Summary
Highlights
Attorney Chris Batan Lasko introduces the topic of director and trustee composition, terms, and qualifications within corporations, referencing previous discussions on the role of the board of directors and the business judgment rule.
Directors in a stock corporation serve a one-year term, while trustees in a non-stock corporation can serve a term not exceeding three years, as per Section 22 of the Revised Corporation Code.
To qualify as a director, one must own at least one share of stock, be the registered owner of these shares, and maintain ownership throughout their term. The rationale behind stock ownership is to align the director's interest with the corporation's best interest. Being a 'registered owner' is crucial; even if you purchased shares, if they are registered under another name (e.g., in a voting trust agreement), the registered owner is the one who qualifies.

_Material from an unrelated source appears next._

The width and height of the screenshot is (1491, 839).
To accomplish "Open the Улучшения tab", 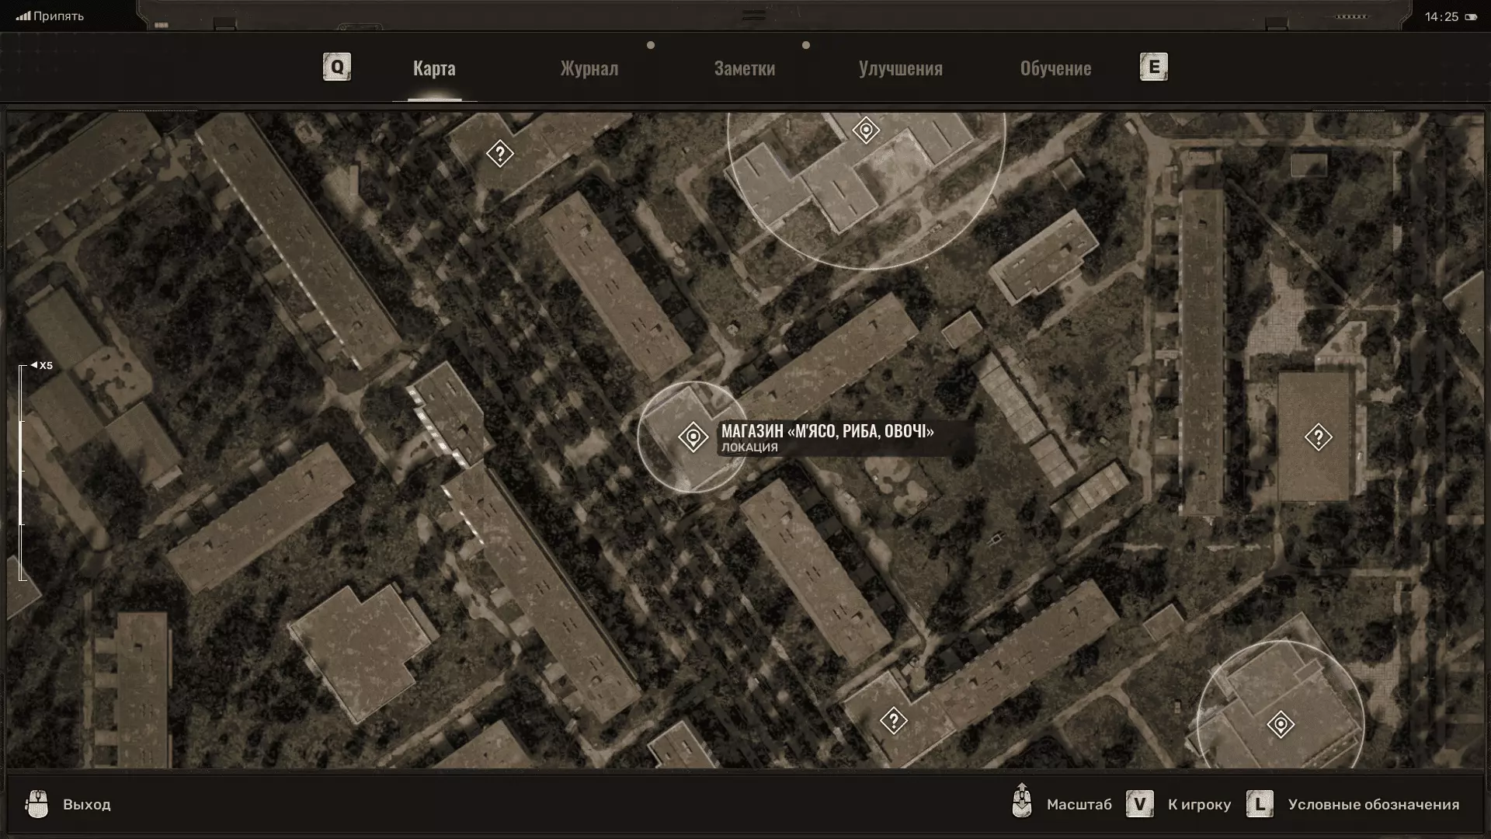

While juridical persons can be incorporators, they cannot be directors. Only natural persons can serve as directors. A corporation or partnership that is a stockholder, wanting representation on the board, must appoint a natural person and provide them with a qualifying share.
There is no citizenship or residency requirement for directors under the revised corporation code. The video then explains the role of an 'independent director,' who is a shareholder with no other connection to the corporation except their ownership, and does not actively manage the company. They act as a watchdog, ensuring proper governance, especially in corporations vested with public interest.
Specific corporations, including those listed with an exchange, with significant assets and shareholders, banks, quasi-banks, NSSLAs, pawnshops, money service businesses, pre-need, trust, and insurance companies, and other financial intermediaries, are required to have independent directors constituting at least 20% of their board.
The only qualification to become a trustee in a non-stock corporation is to be a member in good standing of that corporation.